PrCa is known to have one of the highest heritability of the more common cancers at 58% [8]. The genetic predisposition to PrCa is made up of 1) common variants in the population that confer a modest impact on PrCa risk and 2) rarer monogenic variants that have a modest increase in lifetime risk of developing PrCa for individuals carrying a variant. The most well-known genes in which pathogenic variants increase risk of PrCa include BRCA2, BRCA1, MSH2, MSH6, MLH1, HOXB13, ATM, PALB2, NBN and CHEK2 [9]. Monogenic variants are identified using DNA sequencing methods, while SNPs have been identified through genome wide association studies (GWAS), and to date 451 PrCa risk-associated SNPs have been identified [10]. These PrCa risk-associated SNPs may confer lower risk individually but multiplicatively can add to up to at least 2.7-fold increased risk of PrCa for those in the top decile of PRS [11]. This may now be estimated as even higher given the more recent identification of 451 PrCa risk associated SNP [10], while the previous estimate of 2.7-fold was estimated when less than half of these had been identified.

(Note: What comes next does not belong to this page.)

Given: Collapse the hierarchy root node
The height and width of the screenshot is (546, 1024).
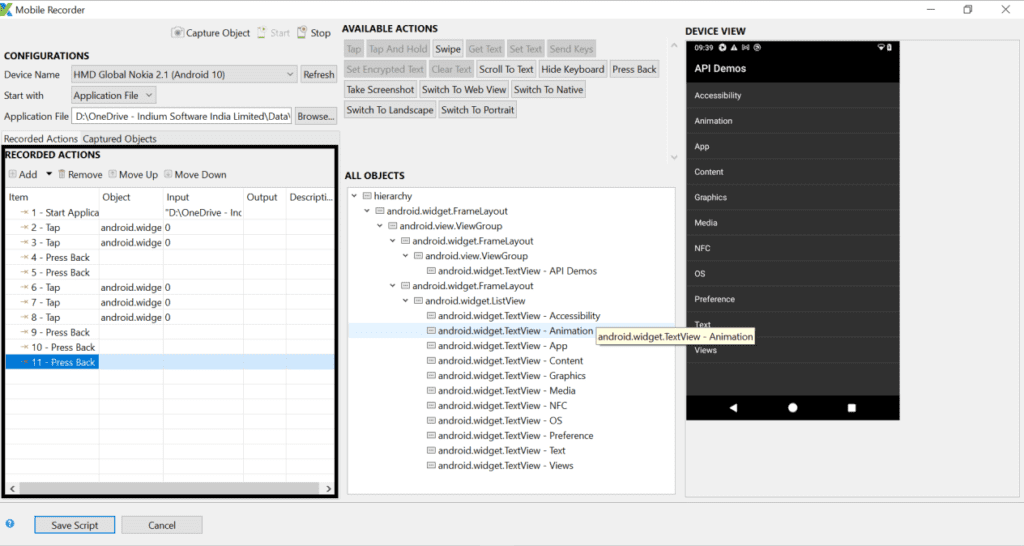Looking at the screenshot, I should coord(354,197).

In Fig. 1 above, the excess familial risk of PrCa causes is outline with GWAS identified SNPs currently estimated to account for approximately 44%. Approximately 49% is as yet unexplained. Rare variants in certain genes associated with hereditary cancer syndromes like BRCA2 and BRCA1, MMR = mis-match repair genes such as MSH2 and MSH6 associated with Lynch Syndrome, ATM, NBS1 and CHEK2 among others and HOXB13 is PrCa specific account for approximately 7%.
Fig. 1Excess familial risk in prostate cancer causes
The National Comprehensive Cancer Network (NCCN) guidelines recommend the following genes for germline testing currently include BRCA2, BRCA1, ATM, PALB2 and CHEK2 and mismatch repair (MMR) genes; MSH2, MSH6, MLH1, PMS2 and HOXB13 [12]. In the United Kingdom (UK) there are 8 of the above genes listed for testing on the National Genomic Testing Directory and NBN and HOXB13 are also considered PrCa predisposition genes and may be included in future clinical guidelines [13].
Germline testing is useful for: 1) diagnosis and screening potential, 2) prognosis; considering more aggressive management for variant carriers with localised PrCa and considering different targeted treatment options for those with advanced PrCa, 3) informing risk for family members; allows for cascade testing and counselling leading to personalised surveillance.
European guidelines from the European Society of Medical Oncology (ESMO) now recommend germline testing for those with PrCa [14]; echoing the USA NCCN guidelines. ESMO guidelines recommend germline testing for DNA damage repair (DDR) genes associated with cancer predisposition syndromes in patients with a family history of cancer and should be considered in all patients with metastatic prostate cancer. Tumour testing should be considered for homologous recombination genes and mismatch repair defects or microsatellite instability in patients with metastatic castrate resistant PrCa [14]. A recent ESMO update has recommended germline follow-up of tumour-only sequencing including defining the seven ‘most-actionable’ cancer susceptibility genes (BRCA1, BRCA2, PALB2, MLH1, MSH2, MSH6, RET) in which germline follow up is recommended regardless of primary cancer type [15].
Traditionally, germline testing would take place in clinical genetics units and involved two clinic visits: an initial testing and education visit and then another visit to discuss results. More recently technologies such as video/phone-based clinical counselling are routinely used to help to meet increasing demand for testing [16].
The 2019 Philadelphia Prostate Cancer Consensus Conference suggests optimal genetic consent should include: discussion of the purpose of testing and the types of possible results (pathogenic/likely pathogenic variants, benign/likely benign variants or variants or unknown significance, no variants detected), the possibility of identifying hereditary cancer syndromes or other cancer risks, the importance of cascade family testing, legal issues; and the US Genetic Information Non-discrimination Act (GINA) law [9].
Mainstream testing has been adopted as standard practice in breast, ovarian and colorectal cancer in many countries and this is now being implemented for PrCa. There is a need to streamline genetic testing as we use it more routinely and ideally make it accessible to all and feasible for oncology teams to deliver.